Published in ChicagoNow, July 18, 2016 at 1:49 pm


The Secret Life of Pets is definitely a movie to attend with kids. We happened to take our Indiana grandchildren, ages three, seven, and nine, to see it. They were primed to love this movie. They have three dogs and their mother is a vet. So, they had been counting down the weeks all summer until the movie opened.

Our three-year-old grandson loved the entire movie and even applauded at the end. I must preface his reaction by explaining his trepidation about seeing animated films in a movie theater. On the way there, he asked if we were seeing Finding Nemo and informed me he was afraid of the movie because Nemo was flushed down the toilet. In his mind, if a talking fish could be flushed down the toilet, what would prevent his now toilet-trained self from suffering the same fate? Despite the fact that The Secret Life of Pets had some evil characters, led by a demonic bunny called Snowball, he sat calmly through numerous chase scenes in which the somewhat frightening bad pets tried to harm the good ones and smiled his sweet little smile. In the end he pronounced the movie “very good with nothing scary.” Go figure?

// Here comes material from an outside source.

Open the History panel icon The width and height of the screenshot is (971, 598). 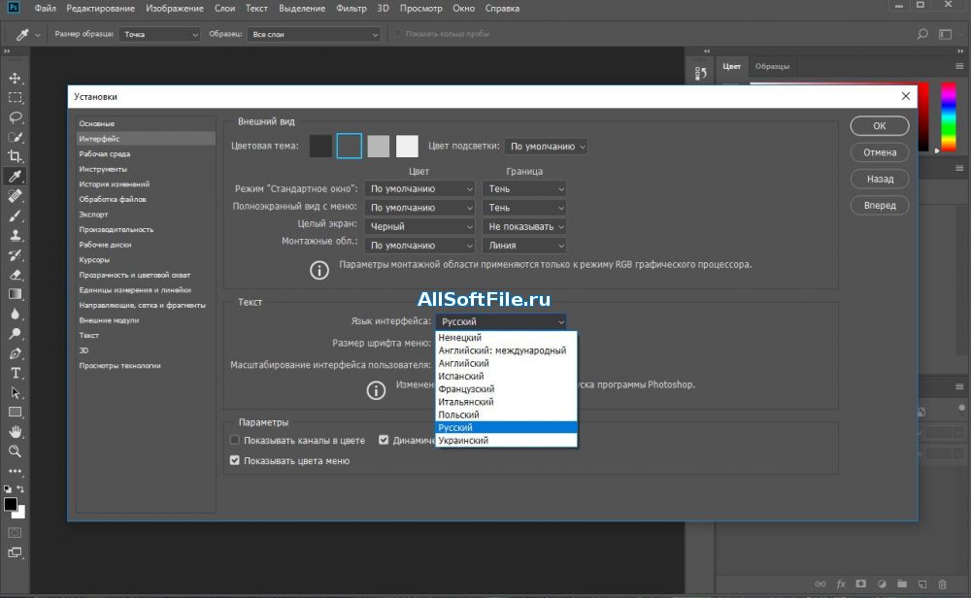click(701, 74)
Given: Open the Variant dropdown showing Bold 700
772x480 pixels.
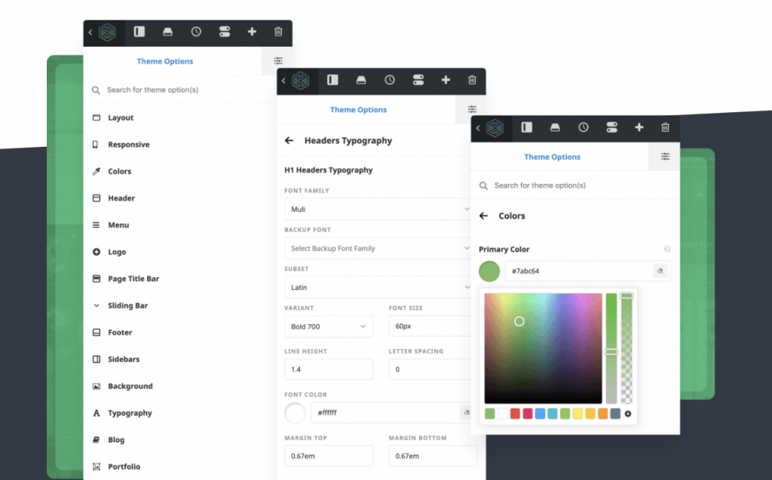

Our nine-year-old granddaughter thought the first part of Pets, which showed what pets do when left home alone while their owners went to work was hilarious. I have to agree. If you have seen the trailer for this movie and have ever owned a dog, I’m guessing you laughed over Max’s slavish devotion to his owner. His original plan for the day was to sit by the door awaiting her return. And for the cat fanciers, there was the obese cat Chloe polishing off her owner’s dinner. During the second part of the movie, especially during the crazy antics to rescue the good pets from the dog catchers and the evil pets, my granddaughter seemed more concerned about her younger brother’s behavior than with the movie’s plot.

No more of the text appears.